# Has any one built a bowl lathe



## ELHEAD (Feb 29, 2020)

I would like to turn up to 16". Considering a build or riser mod to my old Delta 12". What HP, shaft size, treadmill motor or vfd. Suggestions appreciated.
Dave


----------



## silverhawk (Feb 29, 2020)

For bowl turning, you need to slow it down. For 16", you will need to slow it down a lot. A small side effect of that is a less powerful motor becomes a bit more torquey (horse power isn't what you want, it's toque). Ther question is are you going to be making bowls out od exotic woods, like iron wood? That stuff dulled my wood chisels badly.
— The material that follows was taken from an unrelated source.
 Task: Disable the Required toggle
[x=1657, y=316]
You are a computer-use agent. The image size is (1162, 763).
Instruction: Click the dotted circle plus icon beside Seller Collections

If you are doing the really hard woods, a 1hp motor should do nicely. For wood, I don't think you need much more than 1hp. Overkill doesn't always hurt (unless you get a chisel in the wrong place). My 1/3 hp motor does fine for smaller diameters. Do you have a regular wood lathe? You might be able to build something off of the back side if the spindle to handle bowls, depending on threads. 

joe


----------



## francist (Mar 1, 2020)

I can turn 20” diameter on the outboard side of my old Sagar. 1hp motor, belt drive with 4-step pulley, 450 rpm is lowest speed and 2250 the highest. Spindle is 1” - 10 tpi.

-frank


----------



## T Bredehoft (Mar 1, 2020)

I gotta tell you, I really like your work on the top left bowl, the white (no idea what wood it is) wood with the bark still on it. The purposeful lack of symetry is what appeals to me. Usually it's grain that appeals to me, but  that takes the cake.


----------



## f350ca (Mar 1, 2020)

A lathe is on my list Dave. A bowl lathe capable of maybe a 24 to 30 inch swing was my first thought, then it morphed into a complete lathe with a long bed that reversed to turn bowls on the end of the headstock. My old Rockwell has a left hand thread on the outside for this but thought reversing the spindle would be easier and use a conventional thread. Variable speed would be a must, my Rockwell uses a Reeves type drive to accomplish it but thought a stepped pulley for ranges and a 3 phase motor with a VFD to fine tune would be the best.
Can't see needing more than 1 hp if your holding the chisel by hand.

Greg


----------



## silverhawk (Mar 1, 2020)

f350ca said:


> My old Rockwell has a left hand thread on the outside for this but thought reversing the spindle would be easier and use a conventional thread.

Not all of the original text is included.